In class she says, "This is not an uncommon sight. Did you know that there’s a vast expanse of plastic junk floating in the oceans? That there are garbage islands made up of all kinds of plastic stuff like balls, kayaks, Lego blocks, and trash bags? That these swirling trash islands are clogged with dead fish, marine mammals, and birds that have been snared in it?” She pauses, looks around the class. “Questions anyone?”
“Why does the plastic junk stick together in one big lump?” Rose asks.
“Swirling underwater currents called gyres keep the islands together.”
She writes the word GYRE on the board. One garbage island stretches for 500 nautical miles off the Californian coast, across the northern Pacific, past Hawaii and almost as far as Japan! And there are others in the Atlantic Ocean.
“Unfortunately, birds and fish mistake the plastic for food. Fishermen have found cigarette lighters, bucket handles, toothbrushes, syringes, plastic toys, tooth brushes and fishing lures—anything made out of plastic—in the stomachs of dead seabirds and fish. These pieces can perforate the stomach or block the gizzard, or esophagus, of living creatures. Some plastics in the gyre will not break down in the lifetimes of you grandchildren and great grandchildren!”
Crystal McCall raises her hand, “Where does all the garbage come from?”
“A lot comes from junk thrown off ships or oil platforms; the rest comes from litter we throw down on land. This litter is swept up by rainfall pouring into gutters, down storm drains, creeks and rivers, which eventually finds its way into the ocean.”
Tapping his pencil on the desk while looking up at the ceiling, Tommy Minefield sniggers, “Yikes!” Tommy is the boy who once foolishly carved his initials in our magnificent oak tree. For once everyone ignores Tommy’s attempt to grab attention.
Crystal McCall, who won the Ms. Clean Water Contest last year—with our help, off course—blurts out, “If this garbage stays out in the ocean, it won’t hurt us, will it?”

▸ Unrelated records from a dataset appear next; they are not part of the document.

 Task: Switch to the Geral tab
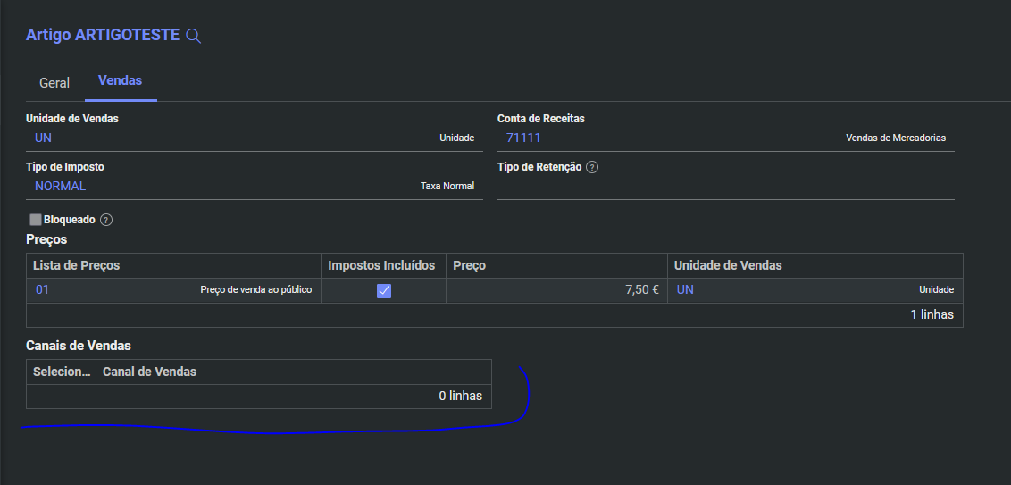coord(54,82)
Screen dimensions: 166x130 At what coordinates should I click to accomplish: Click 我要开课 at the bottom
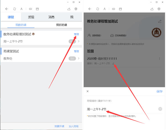pos(59,126)
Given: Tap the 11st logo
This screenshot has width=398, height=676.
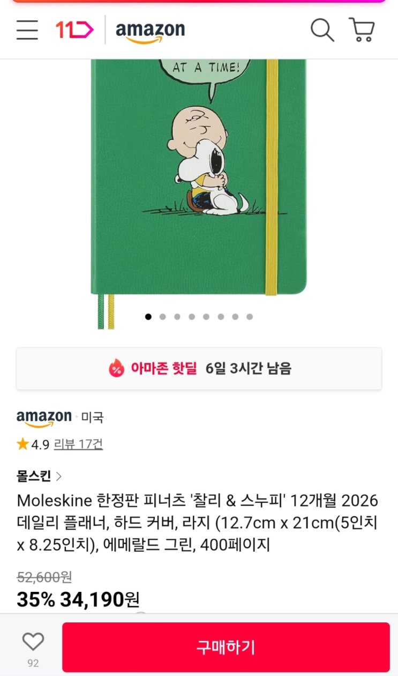Looking at the screenshot, I should (x=74, y=30).
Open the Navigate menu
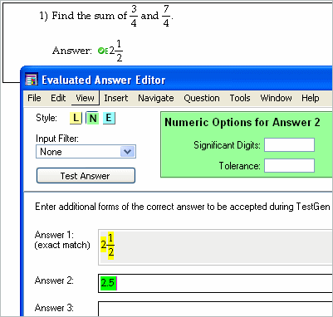 pyautogui.click(x=156, y=98)
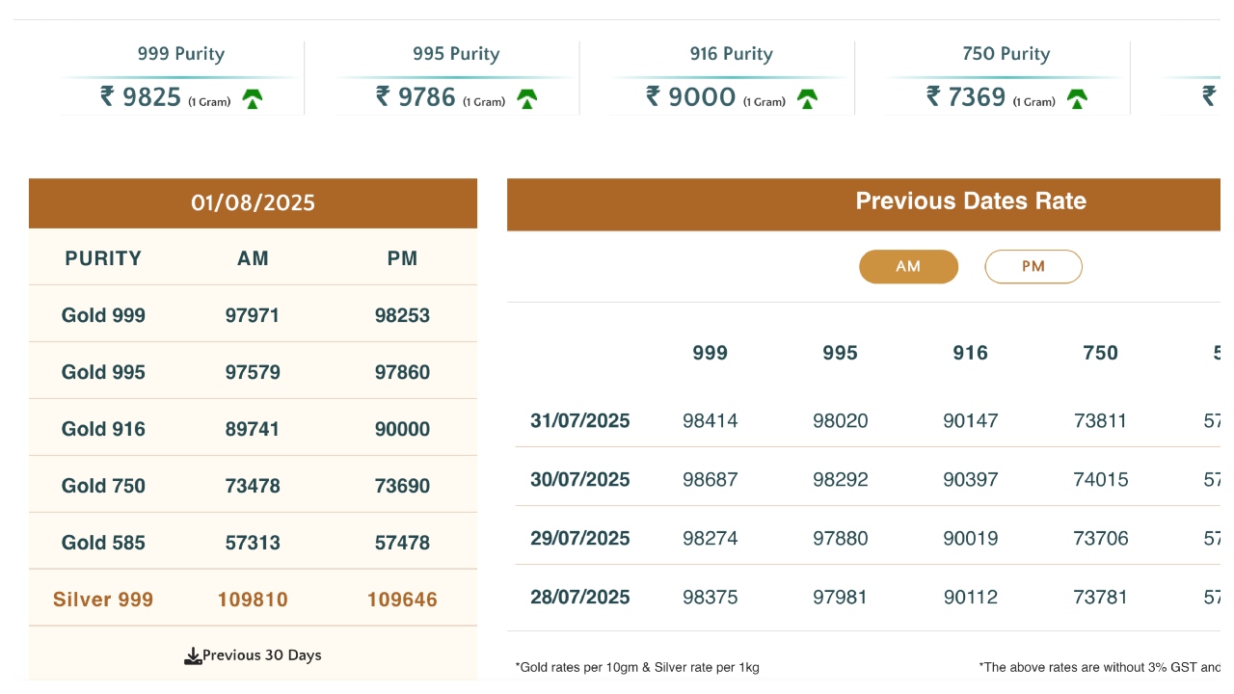Open the Previous 30 Days link
The width and height of the screenshot is (1234, 694).
click(261, 655)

“The trash can also be dangerous to humans as well, because plastic pieces in the sea can attract certain man-made chemicals like DDT and PCB, as a result floating plastic is like a poison pill. All this junk enters the food chain when animals swallow them. What goes into the ocean goes into animals, and then can end up on our dinner plates. I want you to see this You Tube video of the Pacific Garbage Island.” Now Mrs. Green really has our attention.
“So why don’t we just shoot it out into space?” Wanda Merez suggests.
We all laugh.
“That’s not practical. For one thing it would cost millions. Is there something that we can do to reduce the amount of plastic garbage?”